Jim Wunderman, CEO of the Bay Area Council, rang the alarm bells about Oracle when he stated, “Anyone who doesn’t believe that this latest departure isn’t a threat to California’s economy is a business-climate denier. We are watching the unraveling of one of the world’s mightiest economies and the consequences will be devastating.”
What might have been a trickle a few years ago of businesses leaving has fast become a steady stream, with the tax-happy Golden State making it harder and harder for businesses to justify staying. As prominent California entrepreneur Tom Siebel has advised, “I think every responsible chief executive officer has to consider moving their company out of California. If you’re not considering that, you’re not fulfilling your job for your shareholders and your employees.”
National Review’s John Fund observes, “If California continues its economic decline, something Texas-sized in its ambitions may be called for — whether it’s a moratorium on new business regulations or a restructuring of the state’s corrupt unemployment compensation or reining in suffocating litigation.
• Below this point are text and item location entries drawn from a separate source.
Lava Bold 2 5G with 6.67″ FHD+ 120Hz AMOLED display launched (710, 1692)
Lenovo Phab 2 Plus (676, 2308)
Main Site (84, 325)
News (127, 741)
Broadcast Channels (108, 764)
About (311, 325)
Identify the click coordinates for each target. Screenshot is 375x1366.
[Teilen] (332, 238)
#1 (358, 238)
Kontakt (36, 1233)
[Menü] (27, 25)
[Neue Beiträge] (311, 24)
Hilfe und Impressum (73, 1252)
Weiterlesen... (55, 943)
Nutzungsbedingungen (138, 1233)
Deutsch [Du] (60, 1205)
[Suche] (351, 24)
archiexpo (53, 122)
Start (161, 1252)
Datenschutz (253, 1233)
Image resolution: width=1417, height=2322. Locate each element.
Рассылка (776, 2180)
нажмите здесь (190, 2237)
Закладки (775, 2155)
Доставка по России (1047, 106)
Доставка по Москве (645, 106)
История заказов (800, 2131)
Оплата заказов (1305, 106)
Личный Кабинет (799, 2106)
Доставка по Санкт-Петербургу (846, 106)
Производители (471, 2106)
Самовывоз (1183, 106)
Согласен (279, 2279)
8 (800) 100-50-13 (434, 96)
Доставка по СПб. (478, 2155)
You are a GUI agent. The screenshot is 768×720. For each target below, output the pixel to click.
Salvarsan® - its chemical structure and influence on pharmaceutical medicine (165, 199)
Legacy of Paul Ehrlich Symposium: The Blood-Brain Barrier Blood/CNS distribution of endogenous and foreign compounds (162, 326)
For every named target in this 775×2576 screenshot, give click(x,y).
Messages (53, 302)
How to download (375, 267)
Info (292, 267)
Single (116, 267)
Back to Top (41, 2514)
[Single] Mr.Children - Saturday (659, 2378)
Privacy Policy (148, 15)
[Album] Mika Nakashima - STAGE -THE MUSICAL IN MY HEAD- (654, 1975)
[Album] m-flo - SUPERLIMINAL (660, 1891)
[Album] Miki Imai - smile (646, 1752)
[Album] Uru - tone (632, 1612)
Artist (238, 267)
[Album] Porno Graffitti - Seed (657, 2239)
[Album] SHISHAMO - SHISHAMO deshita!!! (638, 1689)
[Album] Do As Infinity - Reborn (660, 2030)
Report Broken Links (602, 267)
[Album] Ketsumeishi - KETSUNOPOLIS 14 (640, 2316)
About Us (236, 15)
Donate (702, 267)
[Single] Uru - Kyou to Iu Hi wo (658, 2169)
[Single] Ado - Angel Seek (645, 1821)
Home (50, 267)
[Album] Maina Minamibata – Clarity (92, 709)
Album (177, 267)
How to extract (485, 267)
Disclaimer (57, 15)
Nothing less is likely to stem the outflow of businesses and jobs from the Golden State.”
The problem for Texas and Georgia — to name just two of the aforementioned refuges for California businesses — is that the states should welcome the new arrivals but beware the leftist policies the companies and their employees bring with them. “Hollywood of the South,” for example, sounds great … until the Peach State turns blue. Silicon Valley in Austin may be a boon … until deep-blue Austin flips the Lone Star State.
But for now, California serves as a warning to the rest of the country. This is the result of leftist Democrats’ anti-business policies, which prize symbolism and virtue signaling over substance, truth, and individual liberty.